The Army’s first echelon of treatment was to attach a trained psychiatrist to each division. The psychiatrist’s role was “to advise the command in the prevention of stress casualties, to screen out the unsuitable, and to assure that overstressed soldiers were rested and returned to duty within the division whenever possible,” the report states.
“Following British practice, stress casualties in the division were labeled ‘Not Yet Diagnosed, Nervous’ (NYDN). This avoided even the suggestion of physical injury implied by the dramatic popular label ‘shell shock’ or the implication of psychiatric illness conveyed by the official diagnosis of ‘war neurosis,’” the report added. Under good conditions, 70 percent of stress casualties were returned to duty within the division.

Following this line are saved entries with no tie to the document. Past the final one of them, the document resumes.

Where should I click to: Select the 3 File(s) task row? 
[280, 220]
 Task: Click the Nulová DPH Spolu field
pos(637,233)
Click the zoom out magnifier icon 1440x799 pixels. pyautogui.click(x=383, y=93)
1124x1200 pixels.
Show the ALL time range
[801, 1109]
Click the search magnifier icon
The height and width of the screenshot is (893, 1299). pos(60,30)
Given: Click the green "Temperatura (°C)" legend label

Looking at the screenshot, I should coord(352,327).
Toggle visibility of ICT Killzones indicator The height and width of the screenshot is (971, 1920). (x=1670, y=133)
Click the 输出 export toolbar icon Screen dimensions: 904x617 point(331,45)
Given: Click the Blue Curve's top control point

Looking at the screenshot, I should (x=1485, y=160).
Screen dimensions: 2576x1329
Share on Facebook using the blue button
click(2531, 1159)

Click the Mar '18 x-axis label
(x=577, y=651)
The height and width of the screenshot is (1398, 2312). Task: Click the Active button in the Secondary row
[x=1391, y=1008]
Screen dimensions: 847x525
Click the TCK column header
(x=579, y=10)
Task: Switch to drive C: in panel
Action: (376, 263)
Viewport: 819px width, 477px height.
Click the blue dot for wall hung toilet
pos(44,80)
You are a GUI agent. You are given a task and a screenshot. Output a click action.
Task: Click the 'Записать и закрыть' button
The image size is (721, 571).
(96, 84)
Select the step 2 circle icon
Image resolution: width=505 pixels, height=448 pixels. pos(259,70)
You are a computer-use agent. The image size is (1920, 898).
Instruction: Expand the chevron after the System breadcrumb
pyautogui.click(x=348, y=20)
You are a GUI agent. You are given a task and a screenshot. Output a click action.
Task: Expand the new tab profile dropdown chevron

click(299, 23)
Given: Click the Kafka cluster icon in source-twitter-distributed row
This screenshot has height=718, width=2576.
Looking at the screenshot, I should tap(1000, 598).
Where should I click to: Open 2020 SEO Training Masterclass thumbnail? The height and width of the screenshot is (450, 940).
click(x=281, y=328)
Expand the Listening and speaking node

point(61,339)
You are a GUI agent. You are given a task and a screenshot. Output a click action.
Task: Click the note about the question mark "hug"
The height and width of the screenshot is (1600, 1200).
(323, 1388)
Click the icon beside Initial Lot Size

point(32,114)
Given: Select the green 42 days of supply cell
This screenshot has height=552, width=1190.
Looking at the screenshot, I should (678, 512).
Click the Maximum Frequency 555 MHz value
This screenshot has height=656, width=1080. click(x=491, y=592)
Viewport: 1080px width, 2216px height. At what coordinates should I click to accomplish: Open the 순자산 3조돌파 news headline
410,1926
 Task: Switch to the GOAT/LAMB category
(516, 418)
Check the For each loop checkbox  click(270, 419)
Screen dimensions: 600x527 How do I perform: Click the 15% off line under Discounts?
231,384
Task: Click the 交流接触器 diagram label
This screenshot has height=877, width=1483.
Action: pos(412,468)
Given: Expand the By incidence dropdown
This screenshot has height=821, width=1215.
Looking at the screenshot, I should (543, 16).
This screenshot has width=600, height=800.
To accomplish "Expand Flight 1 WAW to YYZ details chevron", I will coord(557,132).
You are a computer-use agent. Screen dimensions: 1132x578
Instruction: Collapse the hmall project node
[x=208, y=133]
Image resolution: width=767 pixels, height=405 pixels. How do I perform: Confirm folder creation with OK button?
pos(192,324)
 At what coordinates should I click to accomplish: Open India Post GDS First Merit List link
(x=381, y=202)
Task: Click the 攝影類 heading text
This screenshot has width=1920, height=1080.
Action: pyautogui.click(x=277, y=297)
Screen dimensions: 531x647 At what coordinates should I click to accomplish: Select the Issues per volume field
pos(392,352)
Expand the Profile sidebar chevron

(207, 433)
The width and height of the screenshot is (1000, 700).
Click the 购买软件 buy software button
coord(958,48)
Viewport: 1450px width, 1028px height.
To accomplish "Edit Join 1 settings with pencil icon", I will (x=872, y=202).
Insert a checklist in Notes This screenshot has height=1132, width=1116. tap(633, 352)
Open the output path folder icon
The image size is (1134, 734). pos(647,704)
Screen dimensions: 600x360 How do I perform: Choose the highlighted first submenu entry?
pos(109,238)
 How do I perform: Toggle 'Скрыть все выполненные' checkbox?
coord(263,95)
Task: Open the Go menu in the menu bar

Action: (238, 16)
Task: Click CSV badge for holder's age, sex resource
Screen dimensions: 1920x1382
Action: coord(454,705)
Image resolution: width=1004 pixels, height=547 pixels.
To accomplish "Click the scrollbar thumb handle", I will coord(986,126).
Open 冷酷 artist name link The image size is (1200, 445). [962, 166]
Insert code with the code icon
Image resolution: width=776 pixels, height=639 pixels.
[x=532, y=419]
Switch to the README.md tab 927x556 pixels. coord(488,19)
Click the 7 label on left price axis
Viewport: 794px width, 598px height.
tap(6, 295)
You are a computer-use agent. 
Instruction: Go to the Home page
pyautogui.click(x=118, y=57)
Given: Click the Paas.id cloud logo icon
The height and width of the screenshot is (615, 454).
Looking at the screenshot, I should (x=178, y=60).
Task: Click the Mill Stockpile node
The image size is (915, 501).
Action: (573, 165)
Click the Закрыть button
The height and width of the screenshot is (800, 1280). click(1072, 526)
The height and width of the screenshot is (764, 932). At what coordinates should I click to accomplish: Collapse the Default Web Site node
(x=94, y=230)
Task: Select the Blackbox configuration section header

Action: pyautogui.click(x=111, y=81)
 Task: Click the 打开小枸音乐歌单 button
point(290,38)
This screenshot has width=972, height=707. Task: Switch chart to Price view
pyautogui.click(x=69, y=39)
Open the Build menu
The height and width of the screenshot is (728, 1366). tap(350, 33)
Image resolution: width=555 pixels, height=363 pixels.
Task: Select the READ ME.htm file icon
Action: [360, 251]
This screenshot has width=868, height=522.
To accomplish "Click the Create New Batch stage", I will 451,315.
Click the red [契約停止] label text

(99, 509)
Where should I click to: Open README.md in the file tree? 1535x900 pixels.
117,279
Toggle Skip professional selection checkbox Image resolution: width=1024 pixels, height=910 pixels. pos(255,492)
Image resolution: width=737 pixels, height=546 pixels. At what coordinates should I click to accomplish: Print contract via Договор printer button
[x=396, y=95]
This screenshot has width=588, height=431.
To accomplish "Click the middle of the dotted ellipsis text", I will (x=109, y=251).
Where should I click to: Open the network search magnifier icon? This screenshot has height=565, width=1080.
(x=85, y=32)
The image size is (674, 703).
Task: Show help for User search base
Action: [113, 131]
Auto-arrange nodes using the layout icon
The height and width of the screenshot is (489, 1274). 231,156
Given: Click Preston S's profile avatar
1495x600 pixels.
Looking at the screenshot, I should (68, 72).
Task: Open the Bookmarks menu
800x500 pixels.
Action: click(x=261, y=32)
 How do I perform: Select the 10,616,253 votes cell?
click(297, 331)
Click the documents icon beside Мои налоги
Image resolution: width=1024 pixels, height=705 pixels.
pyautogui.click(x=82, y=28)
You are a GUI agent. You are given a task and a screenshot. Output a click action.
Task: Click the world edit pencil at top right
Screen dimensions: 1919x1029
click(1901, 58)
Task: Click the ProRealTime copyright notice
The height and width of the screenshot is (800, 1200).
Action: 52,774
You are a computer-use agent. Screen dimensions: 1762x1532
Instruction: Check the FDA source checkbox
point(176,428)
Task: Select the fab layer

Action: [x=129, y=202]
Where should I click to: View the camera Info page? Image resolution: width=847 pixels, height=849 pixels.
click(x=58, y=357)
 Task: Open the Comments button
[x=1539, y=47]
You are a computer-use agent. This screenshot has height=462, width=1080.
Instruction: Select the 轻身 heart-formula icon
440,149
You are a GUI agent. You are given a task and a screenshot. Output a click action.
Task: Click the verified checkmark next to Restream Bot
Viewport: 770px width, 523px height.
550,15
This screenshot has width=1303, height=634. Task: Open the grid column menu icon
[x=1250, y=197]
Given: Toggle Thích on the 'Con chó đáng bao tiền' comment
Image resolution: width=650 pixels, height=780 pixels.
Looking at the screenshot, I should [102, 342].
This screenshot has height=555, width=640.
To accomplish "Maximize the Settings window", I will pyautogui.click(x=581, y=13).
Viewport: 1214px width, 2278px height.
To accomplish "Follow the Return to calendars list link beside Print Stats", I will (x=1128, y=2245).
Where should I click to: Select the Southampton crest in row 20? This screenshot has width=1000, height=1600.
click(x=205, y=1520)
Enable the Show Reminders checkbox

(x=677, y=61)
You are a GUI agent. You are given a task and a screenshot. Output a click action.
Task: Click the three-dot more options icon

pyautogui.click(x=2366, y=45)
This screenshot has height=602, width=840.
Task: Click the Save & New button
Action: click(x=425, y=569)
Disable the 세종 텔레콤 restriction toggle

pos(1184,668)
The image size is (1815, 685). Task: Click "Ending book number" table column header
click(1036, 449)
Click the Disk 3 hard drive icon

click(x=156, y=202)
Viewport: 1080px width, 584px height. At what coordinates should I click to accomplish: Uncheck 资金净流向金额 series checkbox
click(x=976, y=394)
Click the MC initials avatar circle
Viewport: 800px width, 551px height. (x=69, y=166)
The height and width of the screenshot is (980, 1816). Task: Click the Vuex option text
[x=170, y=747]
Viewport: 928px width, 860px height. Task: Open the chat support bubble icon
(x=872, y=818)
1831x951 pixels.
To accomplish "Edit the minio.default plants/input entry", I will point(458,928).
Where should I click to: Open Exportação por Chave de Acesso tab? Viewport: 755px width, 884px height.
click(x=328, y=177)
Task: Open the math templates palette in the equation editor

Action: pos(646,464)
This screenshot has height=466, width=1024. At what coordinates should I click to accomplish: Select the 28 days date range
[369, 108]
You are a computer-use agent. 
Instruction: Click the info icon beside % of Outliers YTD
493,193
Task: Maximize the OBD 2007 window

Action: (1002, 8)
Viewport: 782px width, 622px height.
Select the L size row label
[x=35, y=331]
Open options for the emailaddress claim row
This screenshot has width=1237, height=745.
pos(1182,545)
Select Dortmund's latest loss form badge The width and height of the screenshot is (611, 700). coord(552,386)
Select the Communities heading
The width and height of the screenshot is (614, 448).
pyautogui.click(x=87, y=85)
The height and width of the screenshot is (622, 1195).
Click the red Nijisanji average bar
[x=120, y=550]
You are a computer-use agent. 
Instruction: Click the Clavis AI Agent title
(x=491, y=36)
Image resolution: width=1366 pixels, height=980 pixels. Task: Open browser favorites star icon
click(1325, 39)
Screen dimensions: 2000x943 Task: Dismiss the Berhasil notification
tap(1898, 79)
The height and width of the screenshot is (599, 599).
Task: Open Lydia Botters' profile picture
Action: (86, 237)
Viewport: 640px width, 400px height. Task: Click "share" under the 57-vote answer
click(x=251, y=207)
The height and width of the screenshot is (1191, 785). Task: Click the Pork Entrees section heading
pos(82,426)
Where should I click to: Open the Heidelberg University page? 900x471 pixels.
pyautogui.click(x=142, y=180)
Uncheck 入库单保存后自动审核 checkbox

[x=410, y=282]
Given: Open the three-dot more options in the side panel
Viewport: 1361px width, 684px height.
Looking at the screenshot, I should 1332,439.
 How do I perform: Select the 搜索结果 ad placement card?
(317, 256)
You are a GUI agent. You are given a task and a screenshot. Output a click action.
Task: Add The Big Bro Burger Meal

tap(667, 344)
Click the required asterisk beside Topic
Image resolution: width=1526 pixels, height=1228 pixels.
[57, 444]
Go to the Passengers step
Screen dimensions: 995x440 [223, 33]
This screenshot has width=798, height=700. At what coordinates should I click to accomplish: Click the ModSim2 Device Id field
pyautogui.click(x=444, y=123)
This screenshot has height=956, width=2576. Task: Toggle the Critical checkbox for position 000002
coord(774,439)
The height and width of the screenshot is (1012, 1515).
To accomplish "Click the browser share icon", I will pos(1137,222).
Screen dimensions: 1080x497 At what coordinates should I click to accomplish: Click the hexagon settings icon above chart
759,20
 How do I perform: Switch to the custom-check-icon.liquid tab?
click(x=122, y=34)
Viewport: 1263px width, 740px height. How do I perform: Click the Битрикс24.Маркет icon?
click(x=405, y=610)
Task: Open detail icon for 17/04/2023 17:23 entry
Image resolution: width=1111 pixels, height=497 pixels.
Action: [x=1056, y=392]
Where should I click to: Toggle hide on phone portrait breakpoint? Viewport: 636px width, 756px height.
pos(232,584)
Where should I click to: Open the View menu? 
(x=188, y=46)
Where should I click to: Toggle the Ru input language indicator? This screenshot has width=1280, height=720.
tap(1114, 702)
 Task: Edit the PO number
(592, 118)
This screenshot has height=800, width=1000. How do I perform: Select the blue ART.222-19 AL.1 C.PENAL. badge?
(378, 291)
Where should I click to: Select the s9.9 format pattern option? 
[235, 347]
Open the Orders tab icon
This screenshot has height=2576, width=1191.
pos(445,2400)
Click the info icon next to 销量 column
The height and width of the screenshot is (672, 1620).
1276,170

Decades later, in World War II, the 6th Marine Division fought day after day in the Battle of Okinawa against dug-in Japanese with heavy artillery. Wounded in action: 2,662 Marines. Combat exhaustion casualties: 1,289, according to the Virtual Naval Hospital Internet site at www.vnh.org/FM22-51/01FM2251.html.
For every two Marines with physical wounds, one more suffered emotional trauma so debilitating they were evacuated to Navy ships offshore. Few ever returned to duty, according to the Web site.
In Vietnam, battle fatigue casualty rates rarely exceeded one per 10 wounded in actions, the Army report states.
“The reasons for the few battle fatigue casualties included the sporadic nature of fighting and our air and artillery superiority. Other factors were well-supplied firebases, scheduled rest, recuperation and a fixed combat tour. All these factors kept most battle fatigue cases at levels which could be treated in their units and did not require medical holding or hospitalization,” the report explained.
Although improved treatment might minimize the effects of combat stress, the condition likely will be part of a combat veteran’s life as long as there is war, said Cmdr. Harry W. Griffith, Sasebo Naval Base’s former command chaplain, who recently transferred to a Navy theological teaching post in New England.
There is a great truth about combat that any potential battle-bound servicemember should know, he added.
“War depersonalizes human beings,” Griffith said. “At some point early on, you realize the enemy also has children, and they have families and wives, too. But they will shoot you, and they will kill you.
“You can never get comfortable with war,” he said.